Joschi Walch setzt indes mit seinem experimentellen Kochlabor in der Roten Wand auf innovative, kulinarisch geprägte Events: „Wir haben eine Person engagiert, die in der Gegend nach essbaren Pflanzen sucht. Und laden Menschen ein, die uns interessieren, um uns von ihnen inspirieren zu lassen.“ Die Speisekammer ist mit regionalen Produkten gefüllt, die Häuser mit regionaler Textilfabrikation und Handwerk ausgerüstet. Man setzt auf Verbundenheit mit der Region.
Gletscher ade
Gletscher waren bisher identitätsstiftend für Schneegarantie und Wintersport. Ein wenig überraschte es daher, von der Glaziologin Andrea Fischer zu hören, ein schnelles Abschmelzen der Gletscher sei sogar wünschenswert. Um so schneller könne die Transformation umgesetzt werden, die für ein Aufrechterhalten der Infrastruktur für die Winter-Destinationen nötig sei. Anstatt nun in Überdramatisierung zu verfallen, sei es pragmatischer, sich mit den veränderten Rahmenbedingungen auseinanderzusetzen und das Beste daraus zu machen. „Es geht immer darum, wie geht man mit dem Klimawandel um. Das Zauberwort heißt Kulturtechnik.“
Areale, die momentan noch für den Wintersport geeignet sind, werden zum Teil verschoben. Die Umdeutung der aktuell krisenhaften Situation in eine Möglichkeit der Erneuerung erzeugt zwar Handlungsbereitschaft, dennoch bleibt zu überlegen, welchen Einfluss die weiteren massiven Eingriffe im Hinblick auf das Image einer intakten Naturlandschaft hat, die Teil des Marketing-Narrativs sind. Diese gilt als touristisches Gut, das es zu erhalten gilt. Die Glaziologin bleibt gelassen: „Die Vegetation geht nach oben. Das heißt, es werden keine kahlen Hochgebirgslandschaften sein.
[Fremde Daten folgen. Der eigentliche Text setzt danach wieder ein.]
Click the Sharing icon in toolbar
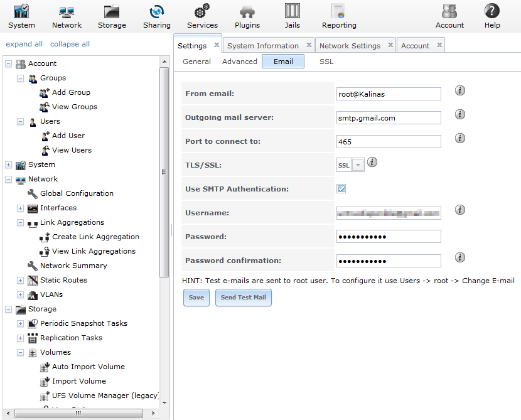Screen dimensions: 521x420 156,16
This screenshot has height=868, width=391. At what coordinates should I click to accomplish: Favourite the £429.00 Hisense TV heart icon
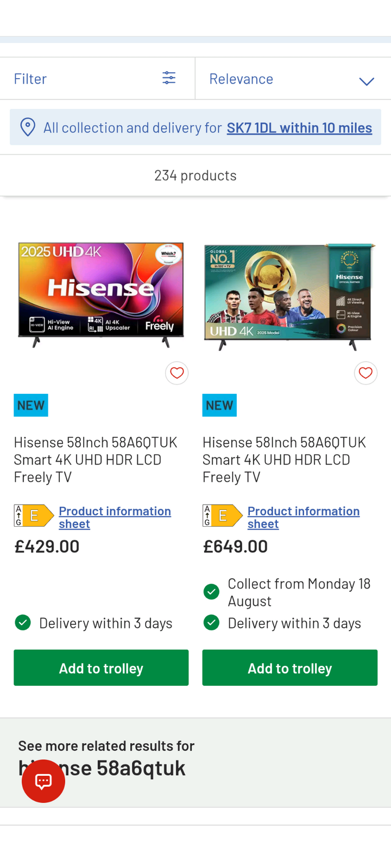(x=177, y=373)
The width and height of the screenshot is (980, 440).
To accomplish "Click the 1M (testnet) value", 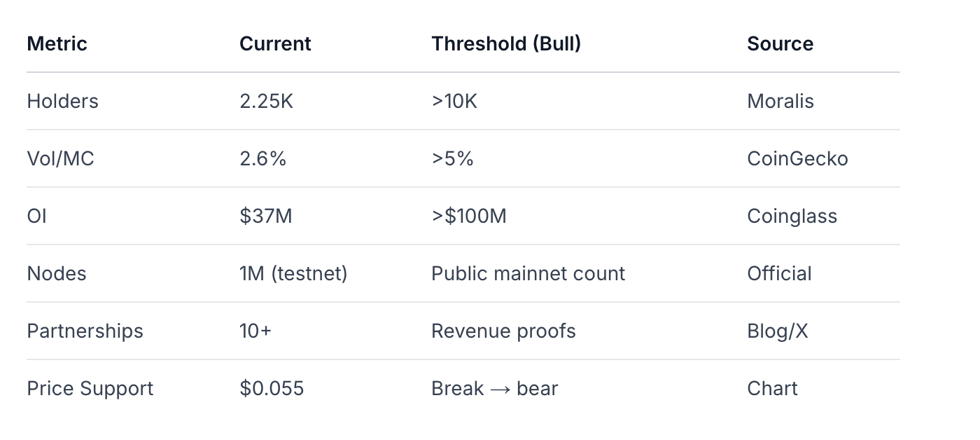I will [293, 273].
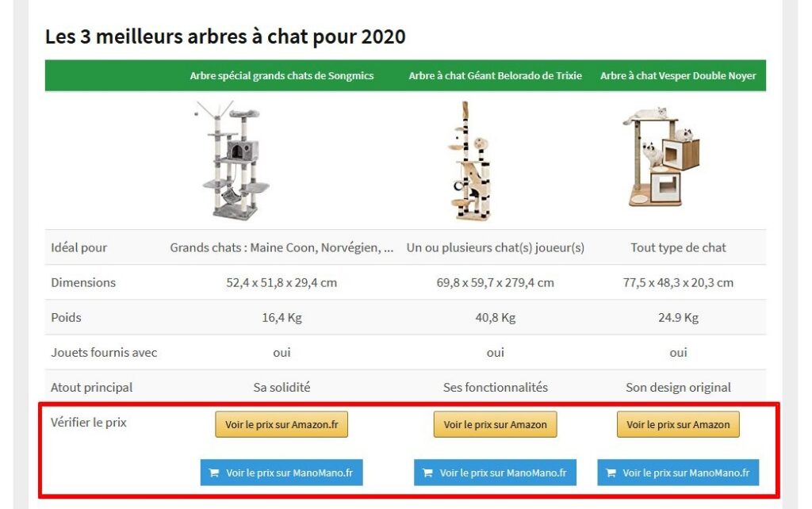Click the "Jouets fournis avec" row label
812x509 pixels.
[104, 352]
Man kann sich eine Attraktivierung der Hochgebirgslandschaft vorstellen mit neuen Seen, mit neuem Grün.“
Entwicklung des Tourismus in Österreich
Was der Tourismus gesamtwirtschaftlich bedeutet, fasste Oliver Fritz vom Wifo in Zahlen. Nach dem herben Rückgang in der Pandemie hat sich gezeigt, dass der Pessimismus unrecht hatte. 154,3 Millionen Übernachtungen wurden im Jahr 2024 für ganz Österreich gemeldet – mehr als vor der Pandemie, wobei die Länge der Anzahl der Nächtigungen am Stück seit Mitte der 70er Jahre sich um die Hälfte reduziert hat. „Man macht öfter, aber dafür kürzer Urlaub. Wien wird gestürmt – entgegen den Prognosen, hier werde es besonders schwierig sein“, erzählt der Forscher. Die Frage liegt nahe, ob es in Wien nicht schon zu Overtourism kommt. In den Skiregionen zeigt sich ein Anstieg von Gästen aus den USA, Tschechien, Polen und Ungarn, wobei weiterhin die meisten aus Deutschland und den Niederlanden kommen.